- Short Mountain Location within Tennessee Short Mountain Location within the United States

Highest point
- Elevation: 2,074 ft (632 m)
- Prominence: 1,002 ft (305 m)
- Listing: Cannon County, Tennessee high point; Nashville metropolitan area high point;
- Coordinates: 35°51′55″N 85°58′37″W﻿ / ﻿35.86528°N 85.97694°W

Geography
- Location: Highland Rim; Cannon County, Tennessee, U.S.;
- Parent range: Cumberland Plateau
- Topo map: USGS Short Mountain

Geology
- Mountain type: Inselberg

= Short Mountain (Tennessee) =

Mountain in Tennessee, United States

Short Mountain is a mountain-sized monadnock that is the highest point in Cannon County, Tennessee and the Nashville metropolitan area. It is surrounded by the Highland Rim to the north, east and south but is an outlier of the Cumberland Plateau, evidenced by its sandstone caprock reaching over 2,000 feet (610 meters) in elevation; this makes it the westernmost part of Tennessee with an elevation over 2,000 feet (610 meters). Nearby Little Short Mountain to the east and Sugar Tree Knob to the west also stand well over 1,400 feet (427 meters) above sea level, and Little Short Mountain is even still high enough above nearby river valleys in the Nashville Basin to qualify as a Class 6 mountain, but they do not have sandstone caprock nor reach the height Short Mountain does.

==Hydrology==

The headwaters of Mountain Creek drain out of a valley along the eastern slopes of Short Mountain, passing Little Short Mountain to the southwest and heading east to the Collins River, which in turn drains into the Caney Fork, Cumberland, Ohio and Lower Mississippi Rivers. This horseshoe-shaped mountain valley is the site of the Headwaters Wildlife Management Area, which was seized and repurposed by the state government after an illegal marijuana farm's owners were arrested. Dry Creek flows out of the north side of the Gap of the Mountain, the col between Short Mountain and Little Short Mountain, towards the Smith Fork, another major tributary of the Caney Fork River. A tiny tributary of Mountain Creek flows down the southern slope of the Gap of the Mountain. The Clear Fork of the Smith Fork also begins along the northern slope of Short Mountain, as do some of its tributaries; some other tributaries of the Clear Fork begin along the north slope of Sugar Tree Knob.

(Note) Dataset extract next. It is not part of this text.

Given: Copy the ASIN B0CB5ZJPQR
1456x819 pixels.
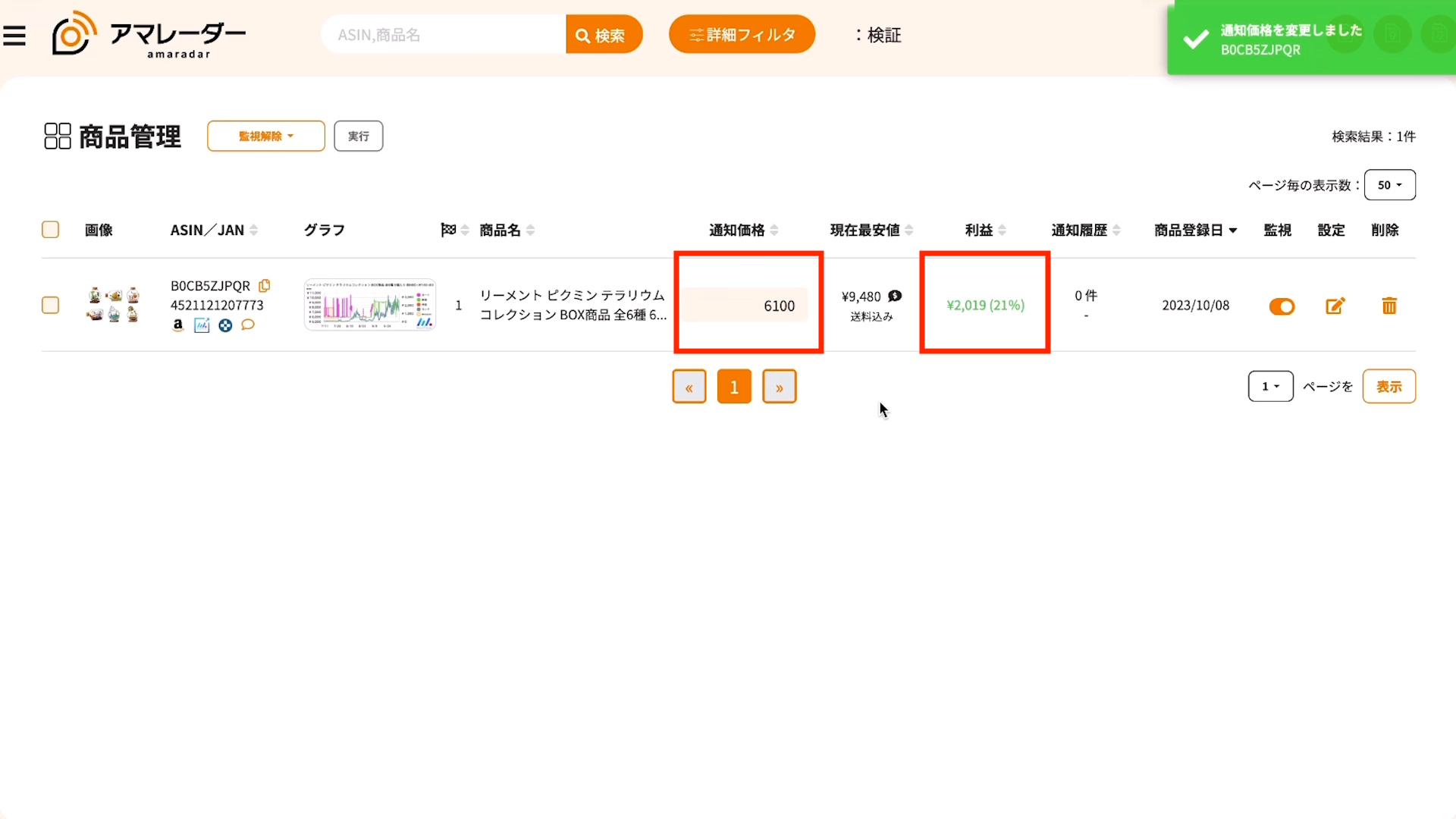Looking at the screenshot, I should tap(264, 286).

The East Fork Stones River and some of its tributaries begin along the southern slope of Short Mountain; some other tributaries of the East Fork Stones River begin along the southeastern and southwestern slopes of Sugar Tree Knob. The Stones River drains into the Cumberland River but, unlike Mountain Creek, Dry Creek and the Clear Fork, does not drain into the Caney Fork.

==Climate==

The summit of Short Mountain was in USDA Hardiness Zone 6b in 2012 and 7a in 2023 while the surrounding plains and hills and Sugar Tree Knob were in Zone 7a in 2012 and 7b in 2023, indicating a cooler climate on the mountain summit. Little Short Mountain remained in Zone 7a in both recent publications.

==Culture==

A Bible camp is located a little over 200 feet (61 meters) below the summit of Short Mountain on its northwestern slope. The locally owned Short Mountain Distillery is also nearby.

==Access==

Gunter Hollow Road goes up the eastern slope of the mountain from Tennessee State Route 146; it is paved with chipseal. Firetower Road reaches the summit of the mountain and has a cul de sac at a tower but is an unpaved gravel road.